(WHAT IS REQUIRED) Pictures aside, reproduce exactly and only the lines below, starting at the one containing "Task: Enable Флажки" and ending at the last line.
#### SOURCE DATA
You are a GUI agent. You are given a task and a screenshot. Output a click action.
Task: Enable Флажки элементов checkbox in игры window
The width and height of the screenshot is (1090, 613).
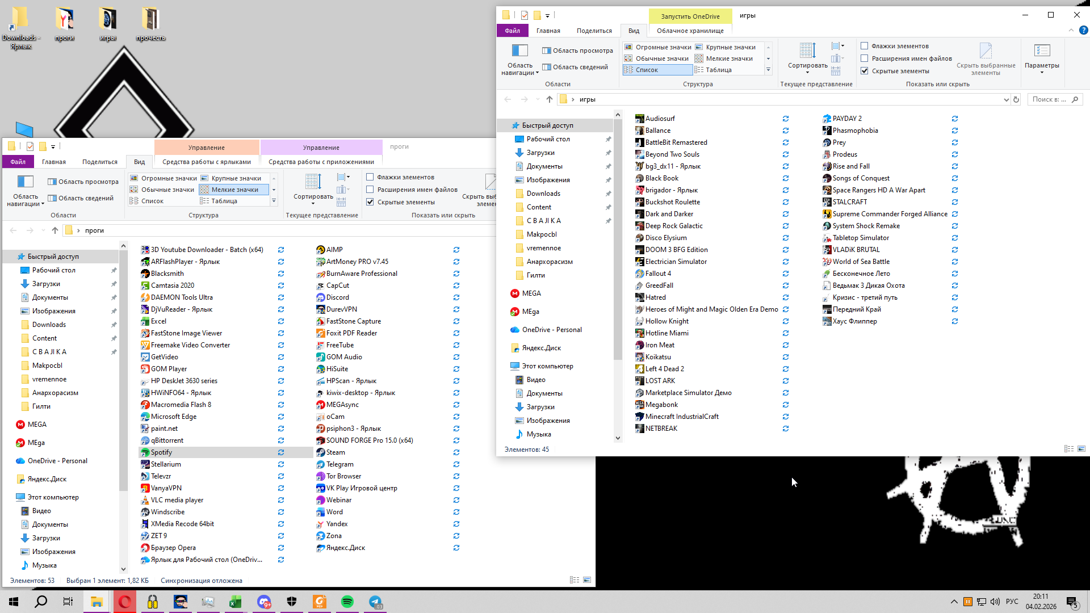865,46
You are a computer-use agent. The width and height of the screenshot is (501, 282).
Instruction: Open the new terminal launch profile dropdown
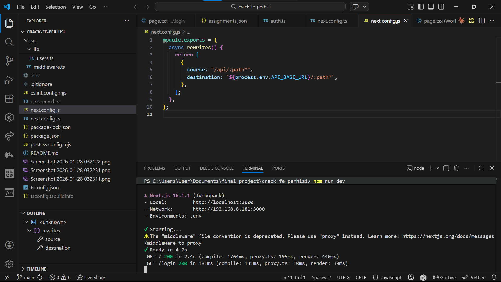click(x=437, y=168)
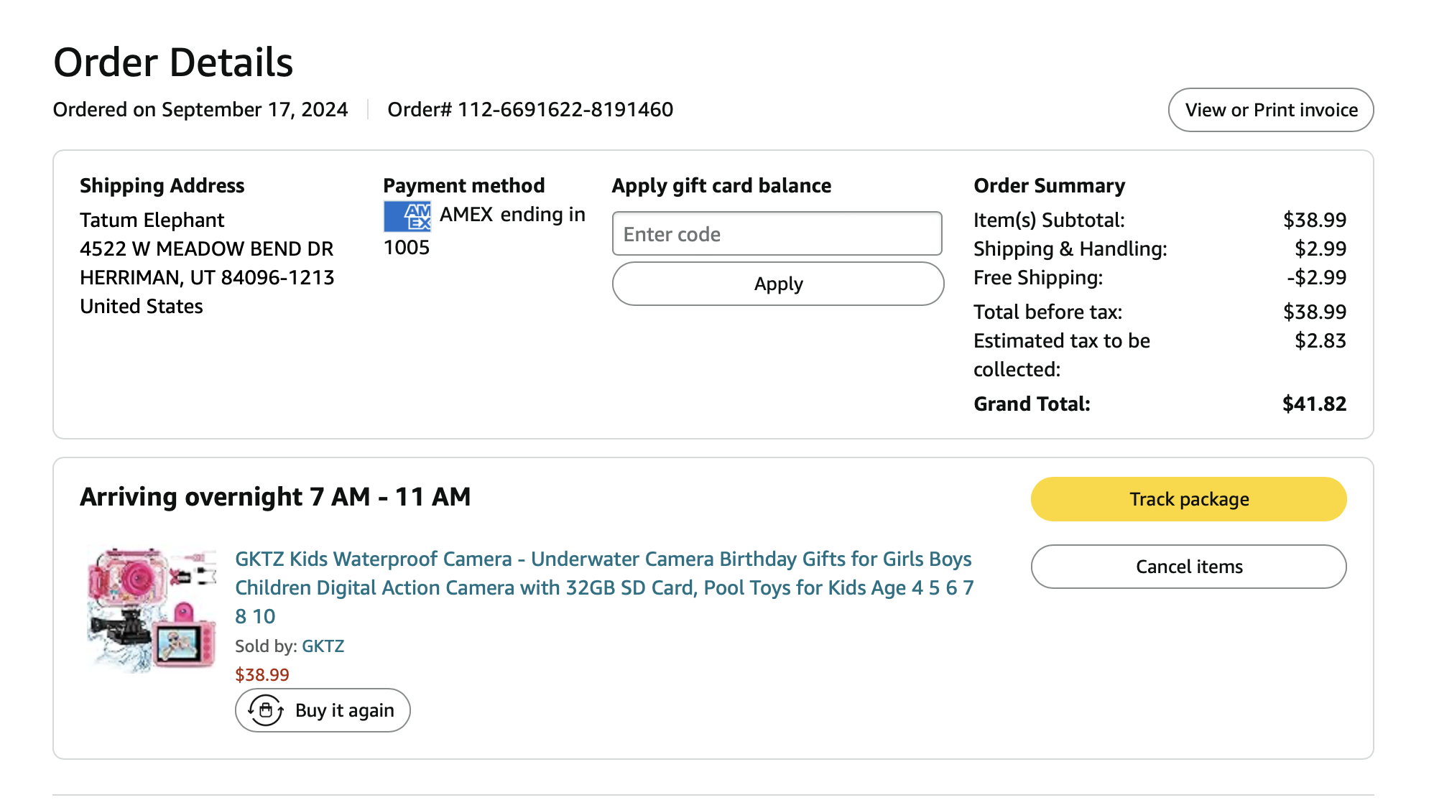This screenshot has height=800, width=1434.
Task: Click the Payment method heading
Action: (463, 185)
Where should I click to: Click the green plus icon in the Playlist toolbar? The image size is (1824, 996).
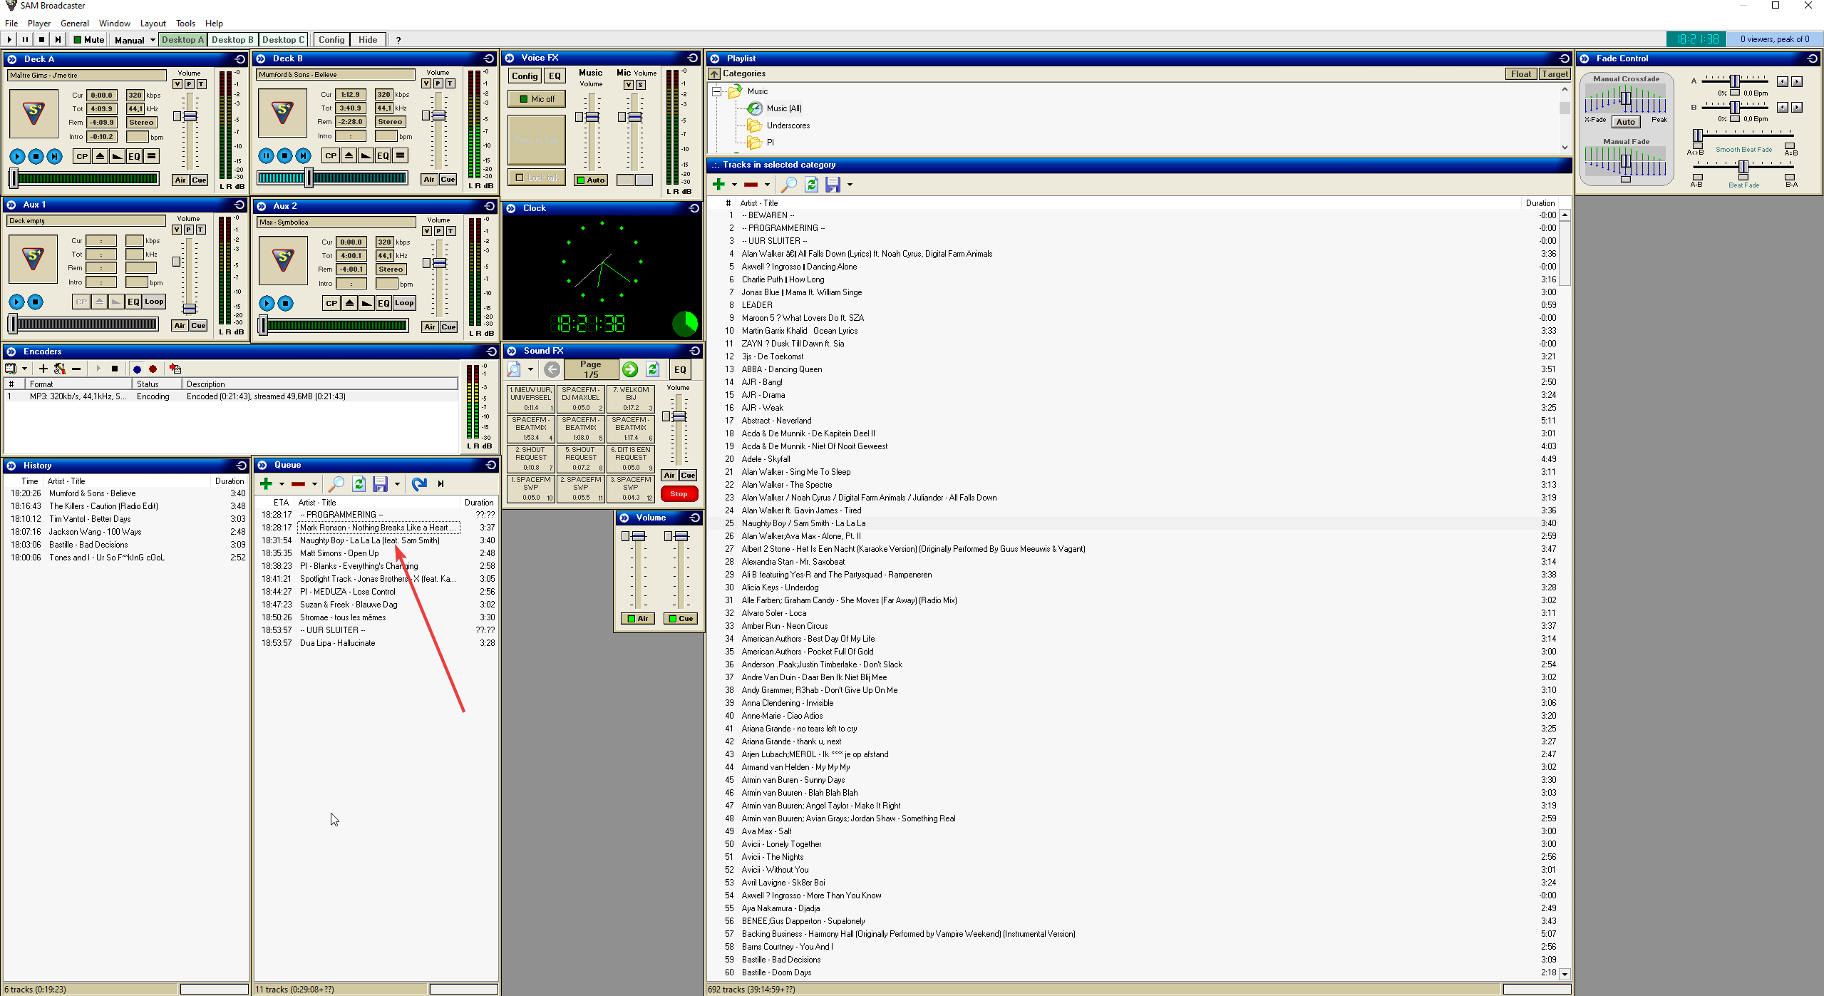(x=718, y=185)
########
(RESPONSE TO THIS TASK)
Task: Enable Флажки элементов checkbox in игры window
The width and height of the screenshot is (1090, 613).
865,46
You are a computer-use agent. The width and height of the screenshot is (501, 282).
Instruction: Open the new terminal launch profile dropdown
click(x=437, y=168)
This screenshot has height=800, width=1434.
Task: Click the Payment method heading
Action: (463, 185)
Where should I click to: Click the green plus icon in the Playlist toolbar? The image size is (1824, 996).
(x=718, y=185)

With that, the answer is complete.